6. The device according to claim 1, wherein said device further comprises first and second electrodes positioned on opposite sides of said nanopore.

7. The device according to claim 6, wherein said device further comprises an element for applying a voltage between said first and second electrodes.

8. The device according to claim 6, wherein said device further comprises an element for measuring an electrical current between said first and second electrodes.

9. A method comprising:

applying a voltage between first and second electrodes of a device comprising first and second fluid containment members separated by a fluid barrier having a single nanopore therein; and a microfluidic introduction member for conveying a fluid sample from a first site distal from said nanopore to a second site proximal to said nanopore, and

monitoring electrical current through said said nanopore or between said electrodes.

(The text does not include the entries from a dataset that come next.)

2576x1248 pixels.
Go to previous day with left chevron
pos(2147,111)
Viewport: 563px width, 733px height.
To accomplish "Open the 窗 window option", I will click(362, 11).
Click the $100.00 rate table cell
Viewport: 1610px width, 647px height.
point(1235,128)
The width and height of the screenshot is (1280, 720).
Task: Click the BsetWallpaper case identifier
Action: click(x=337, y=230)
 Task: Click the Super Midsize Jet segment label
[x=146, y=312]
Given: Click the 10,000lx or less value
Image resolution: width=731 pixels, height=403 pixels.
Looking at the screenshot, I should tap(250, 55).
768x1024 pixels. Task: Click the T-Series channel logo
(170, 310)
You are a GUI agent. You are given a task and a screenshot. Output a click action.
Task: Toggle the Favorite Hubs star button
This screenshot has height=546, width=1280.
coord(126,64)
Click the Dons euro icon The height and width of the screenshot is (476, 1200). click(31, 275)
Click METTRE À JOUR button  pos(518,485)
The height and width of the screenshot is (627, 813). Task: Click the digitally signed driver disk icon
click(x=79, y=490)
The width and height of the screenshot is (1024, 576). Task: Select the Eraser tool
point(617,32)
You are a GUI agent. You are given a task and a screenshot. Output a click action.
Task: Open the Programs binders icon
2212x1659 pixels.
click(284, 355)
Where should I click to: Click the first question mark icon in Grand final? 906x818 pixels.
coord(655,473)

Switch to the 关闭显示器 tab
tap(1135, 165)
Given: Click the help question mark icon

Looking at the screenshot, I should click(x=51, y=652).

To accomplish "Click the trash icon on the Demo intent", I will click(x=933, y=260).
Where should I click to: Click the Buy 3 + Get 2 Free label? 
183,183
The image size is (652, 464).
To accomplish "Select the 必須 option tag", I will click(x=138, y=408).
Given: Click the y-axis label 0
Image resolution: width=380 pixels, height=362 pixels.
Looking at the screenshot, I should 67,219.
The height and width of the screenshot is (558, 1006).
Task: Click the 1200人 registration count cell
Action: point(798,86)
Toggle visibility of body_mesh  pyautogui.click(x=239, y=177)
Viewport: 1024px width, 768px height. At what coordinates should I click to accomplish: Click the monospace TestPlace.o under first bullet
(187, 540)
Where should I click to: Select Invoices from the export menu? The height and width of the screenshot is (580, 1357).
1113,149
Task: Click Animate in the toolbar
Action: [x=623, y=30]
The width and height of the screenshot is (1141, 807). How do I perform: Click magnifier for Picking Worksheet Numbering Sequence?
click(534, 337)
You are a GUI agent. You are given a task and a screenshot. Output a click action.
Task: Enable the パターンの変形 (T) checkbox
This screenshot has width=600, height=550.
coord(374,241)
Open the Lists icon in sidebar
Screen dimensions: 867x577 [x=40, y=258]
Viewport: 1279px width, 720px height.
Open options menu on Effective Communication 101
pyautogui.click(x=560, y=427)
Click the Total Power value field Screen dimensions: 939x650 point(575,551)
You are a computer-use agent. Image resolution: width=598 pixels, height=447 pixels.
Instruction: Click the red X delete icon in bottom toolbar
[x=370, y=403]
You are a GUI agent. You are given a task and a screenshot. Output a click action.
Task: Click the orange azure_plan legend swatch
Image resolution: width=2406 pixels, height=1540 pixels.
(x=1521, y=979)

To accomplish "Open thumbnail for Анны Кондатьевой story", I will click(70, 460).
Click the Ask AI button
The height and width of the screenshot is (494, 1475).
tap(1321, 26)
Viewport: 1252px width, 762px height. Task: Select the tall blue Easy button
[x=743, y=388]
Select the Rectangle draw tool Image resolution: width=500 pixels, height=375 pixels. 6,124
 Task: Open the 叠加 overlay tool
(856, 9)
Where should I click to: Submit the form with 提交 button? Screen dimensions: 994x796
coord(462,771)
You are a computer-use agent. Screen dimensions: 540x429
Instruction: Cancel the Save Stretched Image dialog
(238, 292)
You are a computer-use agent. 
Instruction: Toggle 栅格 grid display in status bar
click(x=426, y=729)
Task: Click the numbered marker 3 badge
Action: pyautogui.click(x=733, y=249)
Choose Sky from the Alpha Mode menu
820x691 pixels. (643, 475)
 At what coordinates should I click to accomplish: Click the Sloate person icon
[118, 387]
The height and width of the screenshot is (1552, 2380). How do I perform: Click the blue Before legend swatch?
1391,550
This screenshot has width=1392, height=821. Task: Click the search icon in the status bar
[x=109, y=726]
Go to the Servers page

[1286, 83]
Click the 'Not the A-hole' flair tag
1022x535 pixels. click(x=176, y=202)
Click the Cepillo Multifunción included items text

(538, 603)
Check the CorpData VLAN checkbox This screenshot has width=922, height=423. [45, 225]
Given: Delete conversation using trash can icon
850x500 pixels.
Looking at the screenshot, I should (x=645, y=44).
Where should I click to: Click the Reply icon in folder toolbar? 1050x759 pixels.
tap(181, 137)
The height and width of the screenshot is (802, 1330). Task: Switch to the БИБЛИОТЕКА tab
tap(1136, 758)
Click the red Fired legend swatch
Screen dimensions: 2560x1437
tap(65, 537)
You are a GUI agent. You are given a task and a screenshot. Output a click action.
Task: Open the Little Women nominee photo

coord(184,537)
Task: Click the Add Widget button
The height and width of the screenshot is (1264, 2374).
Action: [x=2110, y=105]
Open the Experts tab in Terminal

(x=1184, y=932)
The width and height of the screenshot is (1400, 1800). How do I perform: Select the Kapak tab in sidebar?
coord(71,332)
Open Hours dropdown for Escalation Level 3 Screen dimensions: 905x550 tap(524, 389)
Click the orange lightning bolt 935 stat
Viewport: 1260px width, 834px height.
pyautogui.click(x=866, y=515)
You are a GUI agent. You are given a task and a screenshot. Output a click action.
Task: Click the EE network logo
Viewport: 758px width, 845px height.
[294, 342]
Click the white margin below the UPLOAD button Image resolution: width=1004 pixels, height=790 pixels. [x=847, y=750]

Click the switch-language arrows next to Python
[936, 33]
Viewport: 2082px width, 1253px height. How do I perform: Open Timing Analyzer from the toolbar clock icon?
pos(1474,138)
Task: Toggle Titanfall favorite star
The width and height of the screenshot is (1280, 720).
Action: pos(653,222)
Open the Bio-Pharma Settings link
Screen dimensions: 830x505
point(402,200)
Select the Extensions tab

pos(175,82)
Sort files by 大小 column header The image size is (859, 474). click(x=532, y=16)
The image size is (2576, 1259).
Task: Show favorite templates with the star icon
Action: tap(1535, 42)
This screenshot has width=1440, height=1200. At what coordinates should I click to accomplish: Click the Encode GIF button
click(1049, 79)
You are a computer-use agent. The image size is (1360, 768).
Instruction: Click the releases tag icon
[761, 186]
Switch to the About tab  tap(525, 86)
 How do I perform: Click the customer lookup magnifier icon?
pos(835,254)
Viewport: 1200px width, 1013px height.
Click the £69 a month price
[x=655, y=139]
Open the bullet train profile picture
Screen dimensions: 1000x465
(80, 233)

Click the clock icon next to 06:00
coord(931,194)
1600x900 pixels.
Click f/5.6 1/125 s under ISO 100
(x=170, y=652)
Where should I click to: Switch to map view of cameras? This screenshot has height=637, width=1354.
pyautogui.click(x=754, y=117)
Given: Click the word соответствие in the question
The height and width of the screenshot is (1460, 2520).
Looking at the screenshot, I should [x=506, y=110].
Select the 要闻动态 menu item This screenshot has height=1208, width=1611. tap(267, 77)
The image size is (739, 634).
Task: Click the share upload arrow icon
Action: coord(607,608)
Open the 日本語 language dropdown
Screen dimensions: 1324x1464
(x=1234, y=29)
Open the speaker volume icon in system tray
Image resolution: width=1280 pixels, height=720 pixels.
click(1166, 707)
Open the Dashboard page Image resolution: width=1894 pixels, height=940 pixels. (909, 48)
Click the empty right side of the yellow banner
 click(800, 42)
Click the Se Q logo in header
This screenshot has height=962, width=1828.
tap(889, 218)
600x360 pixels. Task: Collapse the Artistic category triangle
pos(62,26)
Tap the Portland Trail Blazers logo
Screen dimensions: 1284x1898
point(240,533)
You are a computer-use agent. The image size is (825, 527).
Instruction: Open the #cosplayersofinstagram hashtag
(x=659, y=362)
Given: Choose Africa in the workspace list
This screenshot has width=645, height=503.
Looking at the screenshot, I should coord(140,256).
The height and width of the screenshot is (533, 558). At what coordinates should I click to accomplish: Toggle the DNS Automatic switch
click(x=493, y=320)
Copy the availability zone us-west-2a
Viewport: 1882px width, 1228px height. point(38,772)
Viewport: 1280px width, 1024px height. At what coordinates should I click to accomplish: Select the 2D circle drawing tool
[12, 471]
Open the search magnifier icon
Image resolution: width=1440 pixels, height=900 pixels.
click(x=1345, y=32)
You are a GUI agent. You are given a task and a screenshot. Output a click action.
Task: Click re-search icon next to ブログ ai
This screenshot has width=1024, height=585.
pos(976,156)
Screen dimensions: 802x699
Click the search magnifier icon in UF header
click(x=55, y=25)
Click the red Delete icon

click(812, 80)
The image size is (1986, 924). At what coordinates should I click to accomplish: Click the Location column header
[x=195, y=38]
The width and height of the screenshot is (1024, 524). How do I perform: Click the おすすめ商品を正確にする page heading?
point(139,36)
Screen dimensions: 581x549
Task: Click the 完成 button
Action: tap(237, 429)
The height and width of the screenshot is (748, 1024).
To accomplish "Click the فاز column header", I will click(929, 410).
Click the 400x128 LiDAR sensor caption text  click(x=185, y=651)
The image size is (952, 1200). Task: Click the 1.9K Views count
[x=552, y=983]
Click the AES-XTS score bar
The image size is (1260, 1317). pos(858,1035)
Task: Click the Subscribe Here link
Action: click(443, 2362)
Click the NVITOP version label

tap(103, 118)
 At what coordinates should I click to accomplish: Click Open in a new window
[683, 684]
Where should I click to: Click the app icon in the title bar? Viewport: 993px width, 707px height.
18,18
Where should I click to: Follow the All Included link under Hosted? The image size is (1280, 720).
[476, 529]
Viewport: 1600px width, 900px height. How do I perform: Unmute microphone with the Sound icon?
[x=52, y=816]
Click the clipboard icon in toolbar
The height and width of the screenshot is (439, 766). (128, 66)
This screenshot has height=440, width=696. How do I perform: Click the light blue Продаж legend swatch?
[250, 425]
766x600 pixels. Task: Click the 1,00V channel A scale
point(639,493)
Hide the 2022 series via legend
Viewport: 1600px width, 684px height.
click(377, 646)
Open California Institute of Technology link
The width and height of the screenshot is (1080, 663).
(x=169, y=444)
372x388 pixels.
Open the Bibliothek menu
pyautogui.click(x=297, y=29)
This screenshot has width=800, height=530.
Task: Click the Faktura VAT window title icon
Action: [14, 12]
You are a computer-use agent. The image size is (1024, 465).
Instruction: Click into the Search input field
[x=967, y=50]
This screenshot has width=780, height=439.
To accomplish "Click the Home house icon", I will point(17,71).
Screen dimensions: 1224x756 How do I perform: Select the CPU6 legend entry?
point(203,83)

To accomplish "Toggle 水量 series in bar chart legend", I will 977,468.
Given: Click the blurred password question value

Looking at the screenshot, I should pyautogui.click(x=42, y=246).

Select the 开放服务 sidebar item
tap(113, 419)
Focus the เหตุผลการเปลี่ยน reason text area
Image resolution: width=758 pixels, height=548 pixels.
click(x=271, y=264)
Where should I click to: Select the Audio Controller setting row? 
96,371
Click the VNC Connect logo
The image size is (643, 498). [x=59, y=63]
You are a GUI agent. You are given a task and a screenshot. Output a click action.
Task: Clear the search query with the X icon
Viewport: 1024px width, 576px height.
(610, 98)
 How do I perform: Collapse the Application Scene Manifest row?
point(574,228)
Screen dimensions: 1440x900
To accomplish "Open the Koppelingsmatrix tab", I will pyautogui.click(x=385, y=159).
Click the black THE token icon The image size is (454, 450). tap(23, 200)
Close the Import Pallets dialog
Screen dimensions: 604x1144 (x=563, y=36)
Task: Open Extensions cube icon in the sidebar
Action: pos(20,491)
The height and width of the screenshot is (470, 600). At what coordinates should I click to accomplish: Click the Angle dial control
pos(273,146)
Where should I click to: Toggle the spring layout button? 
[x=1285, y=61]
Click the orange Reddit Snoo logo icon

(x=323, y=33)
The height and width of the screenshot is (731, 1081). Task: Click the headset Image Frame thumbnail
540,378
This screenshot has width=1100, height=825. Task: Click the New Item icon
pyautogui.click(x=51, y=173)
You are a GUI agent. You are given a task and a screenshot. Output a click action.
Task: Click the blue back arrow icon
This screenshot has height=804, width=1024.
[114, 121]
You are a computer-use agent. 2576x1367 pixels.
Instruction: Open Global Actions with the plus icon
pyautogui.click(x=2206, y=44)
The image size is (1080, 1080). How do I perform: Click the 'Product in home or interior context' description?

10. The method according to claim 9, further comprising:

providing a sample in the microfluidic introduction member prior to said monitoring.

11. The method according to claim 10, wherein same sample comprises a polymeric compound.

12. The method according to claim 11, wherein said polymeric compound is nucleic acid.

13. The method according to claim 9, wherein said monitoring is performed over a period of time.

14. The method according to claim 9, wherein said method is a method of characterizing a polymeric compound.

15. The method according to claim 14, wherein said method of characterizing is a method of sequencing a nucleic acid.